Village mob thwarts Google Street View car April 2, 2009Posted by Bahadir Sahin in English, Haber (News).
Tags: Google Street View, Google's camera-equipped cars, invasion of privacy
Angry villagers formed a human chain to thwart the progress of a Google Street View car that was in the process of taking photographs of their homes.
Police were called to Broughton in Buckinghamshire yesterday, after furious villagers blocked one of the cars, complaining it was an invasion of their privacy and that the photographs would attract burglaries.
Paul Jacobs, a local resident, spotted the car yesterday morning, thanks to the distinctive 360-degree camera attached to its roof. He told the driver not to enter the village, then roused fellow residents by knocking on their doors. The driver eventually did a U-turn and left the scene.
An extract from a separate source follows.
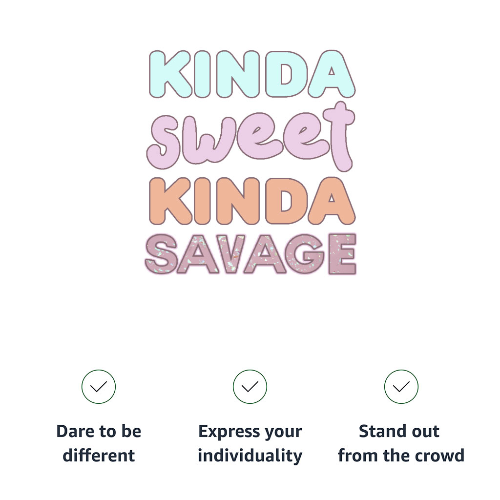Click the letter G in SAVAGE

tap(305, 254)
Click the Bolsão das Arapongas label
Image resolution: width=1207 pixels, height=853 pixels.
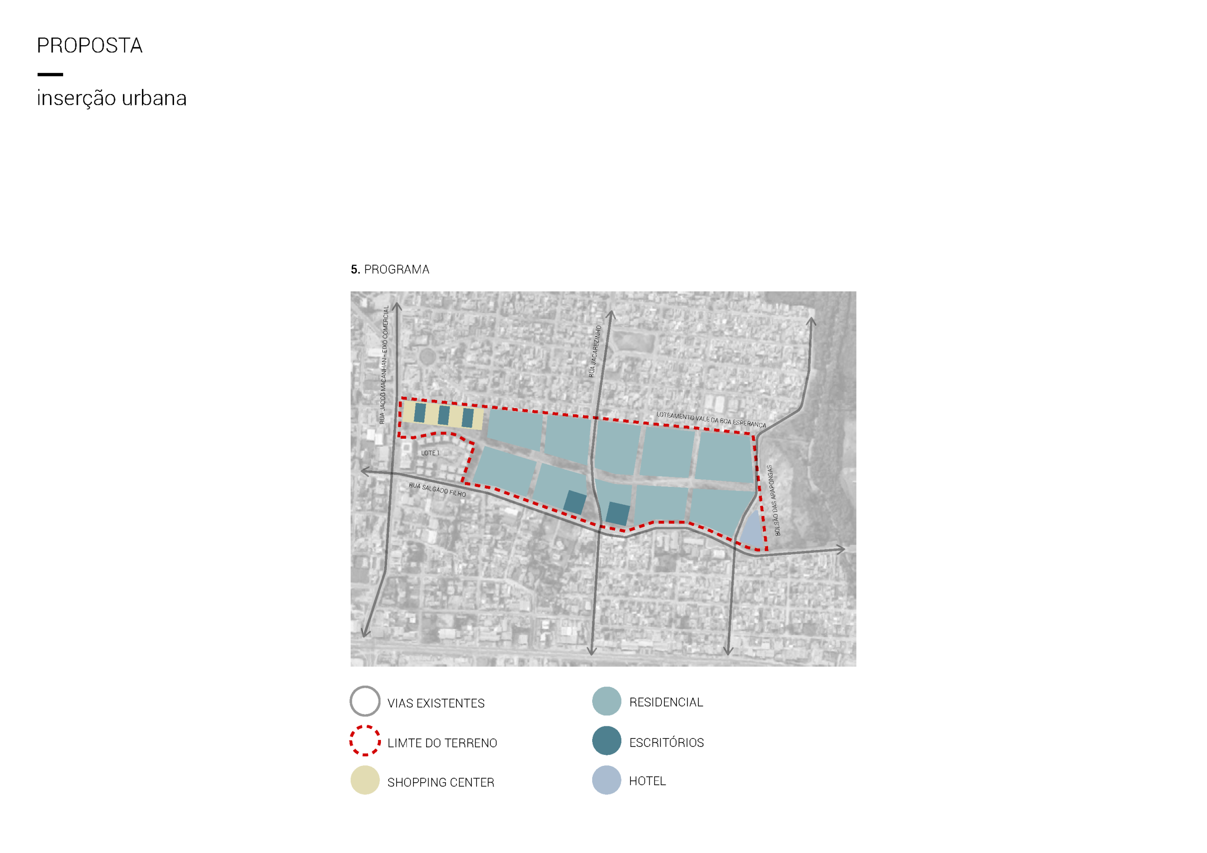773,500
Google Street View, a controversial mapping service that launched in the UK last month, gives 360-degree views of Britain’s biggest cities, allowing people to take virtual tours from their computers or mobile phones.
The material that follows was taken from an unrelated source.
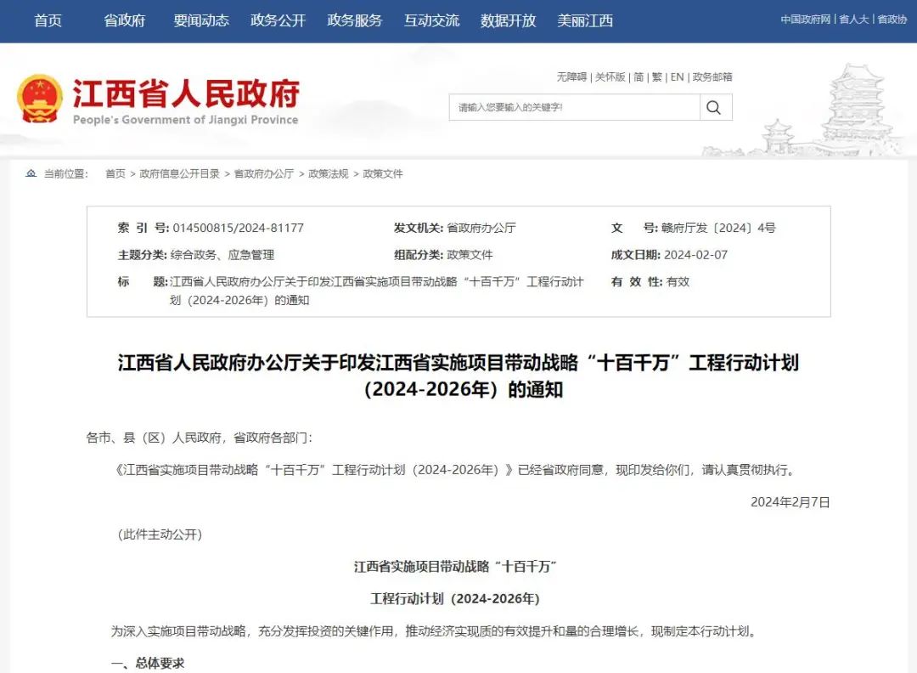Click the search magnifier icon

pyautogui.click(x=714, y=106)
Google’s camera-equipped cars are now back on the road, aiming to update the service to cover as much of Britain as possible. The cars have been spotted recently in towns such as Winchester, Chelmsford and Ipswich.
In the past six weeks there have been three break-ins in Broughton, near Milton Keynes, and residents fears that the digital photographs of their roads would be used as a tool in further burglaries.
Google says the car was on a public road and therefore not breaking the law. The company said it would remove any images that members of the public object to.
Mr Jacobs said, “I was upstairs when I spotted the camera car driving down the lane.
“My immediate reaction was anger; how dare anyone take a photograph of my home without my consent? I ran outside to flag the car down and told the driver he was not only invading our privacy but also facilitating crime This is an affluent area. We’ve already had three burglaries locally in the past six weeks. If our houses are plastered all over Google it’s an invitation for more criminals to strike. I was determined to make a stand, so I called the police.”
A spokeswoman for Thames Valley Police confirmed, “A squad car was sent to Broughton at 10.20am on Wednesday to reports of a dispute between a crowd of people and a Google Street View contractor. A member of the public had called us to report that he, along with a number of others, were standing in the middle of the road preventing the car from moving forwards and taking photographs. They felt his presence was an intrusion of their privacy. When police arrived at the scene, the car had moved on.”
A spokesman for Google said, “Embarking on new projects, we sometimes encounter unexpected challenges, and Street View has been no exception. We know that some people are uncomfortable with images of their houses or cars being included in the product, which is why we provide an easy way to request removal of imagery. Most imagery requests are processed within hours.”